Garuda is the King of the birds as he can mock the wind with the speed of his flight. He is one of the three principal animal gods in the Hindu Mythology, evolved after the Vedic Period in Indian history. The other two are Ganesh or Ganesha, the elephant-headed god, and Hanuman, the monkey god. Garuda has the head, wings, talons, and beak of an eagle and the body and limbs of a man. He has a white face, red wings and golden body.

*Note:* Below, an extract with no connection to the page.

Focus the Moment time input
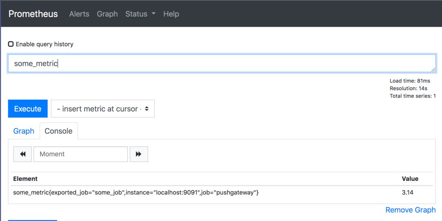Image resolution: width=442 pixels, height=221 pixels. tap(81, 154)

Garuda's parents are Kashyap, a great sage, and Vinata, a daughter of Daksha, a famous king. Garuda was born from an egg that Vinata laid. In fact, it can be said that Garuda had two mothers as Kashyap, his father, had two wives: Kadru, the elder, and Vinata. There was great rivalry between the two. Once there was an argument over the color of the horse Chchaisravas. Each chose a color and put the bet on his own choice. The one who lost would become the other's slave. Vinata lost and was imprisoned and guarded by serpents, which were the sons of Kadru herself, the winner. As he wanted to help his mother from imprisonment, he had to bring immortal water as ransom for serpents. On the way to go to the celestial mountain, where immortal water had been kept, he had to overcome three monsters. Eventually, he could bring the water back and gave to the serpents. The serpents were so content that they released Vinata. Since then, Garuda had become the habitual enemy to the serpents. The serpents are represented by the Nagas, which symbolize evils that automatically invoked Garuda's hatred.
Therefore, Garuda represents the correction to evil-doers as he was born with a great hatred for the evil. In other words, his primary task is to wipe out the bad from the universe.